Panoz Auto Developments – The Road Cars
Part 2 - Present and Immediate Future
The Panoz Auto
Developments plant at Hoschton, Georgia, is far from the scale one
might normally expect from a mainstream car plant - but then again
it doesn't produce mainstream cars.
Since 2000,
the company has concentrated on the Esperante sports car in various
forms, all powered by the 4.6 litre Ford SVT V8 in normally aspirated
or, in the high end GTLM model, supercharged format.

50 workers are
employed at the plant, with a strong family strand running through
some of the specialist staff, and amongst the management too.

Danny Panoz
(above, with Lawrence Tomlinson) was hard at work in his office
when we arrived, his charming wife Melanie offering drinks and bonhomie
in a refreshingly uncorporate fashion, such that it was some minutes
before we realized that the lady offering to run back to the opposite
end of the plant to fetch some water was actually the spouse of
the company President. Truly a family business.
That's not to say that this isn't an entirely serious
manufacturing enterprise - it is, and with engineering standards
that put many more well established companies to shame.
The main assembly
area is a horseshoe-shaped complex with 'just-in-time’ parts
supplies arriving at the centre, as the cars make their way around
an extremely well ordered assembly process at the rate of around
125 per year (although the plant has the capability to build a completed
car from scratch in less than 10 weeks "if we had to”).

This plant was built specifically to manufacture
the Esperante, and Director of Sales & Marketing John A. Leverton
was clearly proud of the facility, leading our small party on a
very detailed tour.
First
up was a talk through a fully finished Esperante chassis.
"All bonded, no welds at all. The chassis comprises
aircraft grade aluminium rails linked by immensely strong bonded
joints. Each chassis component has a crush structure built in."
This component
is the epitome of clever engineering, a deformable component which,
when heated to 1400 degrees, slides easily over the chassis rails
and is therefore simplicity itself to replace in exactly the same
way if damaged in an accident.
We would see the evidence later in the tour that
this safety critical part of the car's construction really works.

:: Exercise details ::
Return, word for word, the stretch of the Panoz road car article above from "This component" through "construction really works.".

:: Available data ::

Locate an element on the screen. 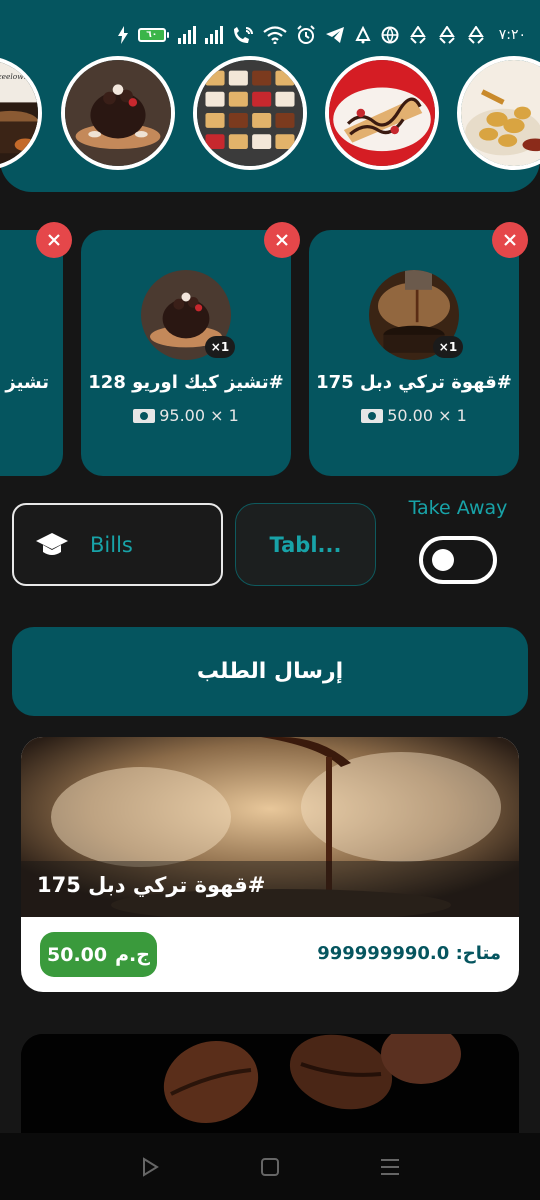 This screenshot has width=540, height=1200. system-nav-bar is located at coordinates (270, 1166).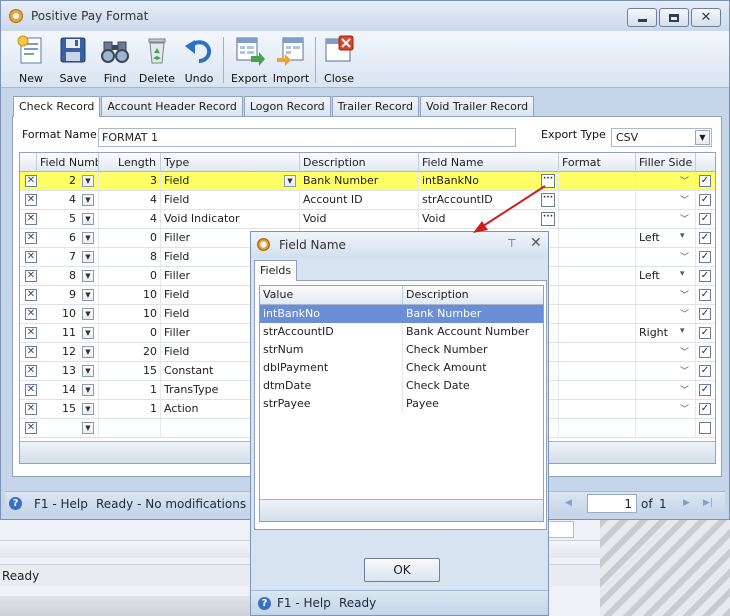 This screenshot has width=730, height=616. Describe the element at coordinates (130, 162) in the screenshot. I see `header-length: Length` at that location.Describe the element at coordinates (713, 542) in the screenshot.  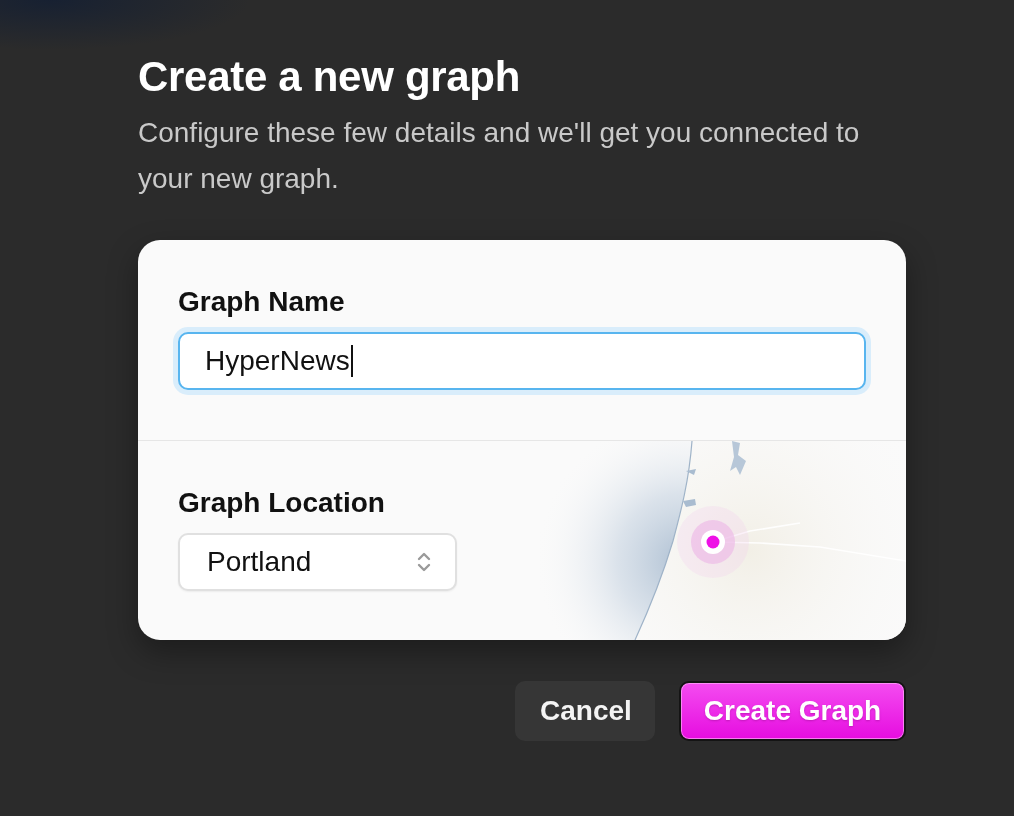
I see `map-pin-icon` at that location.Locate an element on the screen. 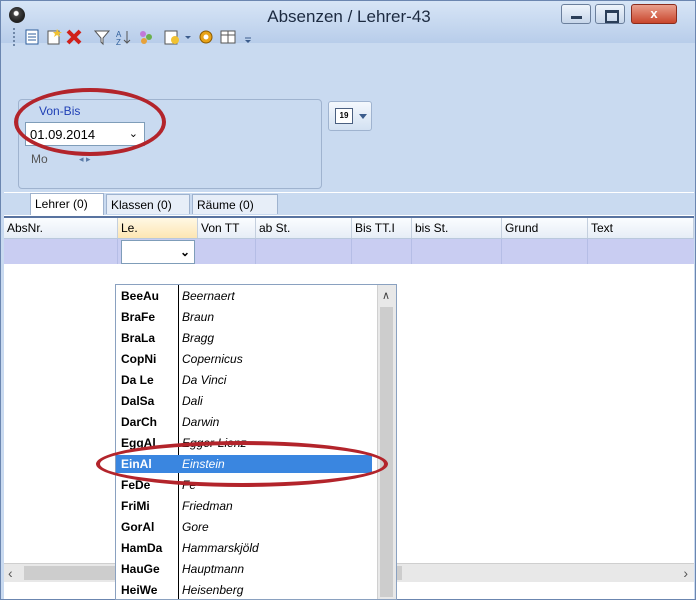 Image resolution: width=696 pixels, height=600 pixels. list-item: HamDa Hammarskjöld is located at coordinates (244, 548).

:: Solution for this problem ::
This component
is the epitome of clever engineering, a deformable component which,
when heated to 1400 degrees, slides easily over the chassis rails
and is therefore simplicity itself to replace in exactly the same
way if damaged in an accident.
We would see the evidence later in the tour that
this safety critical part of the car's construction really works.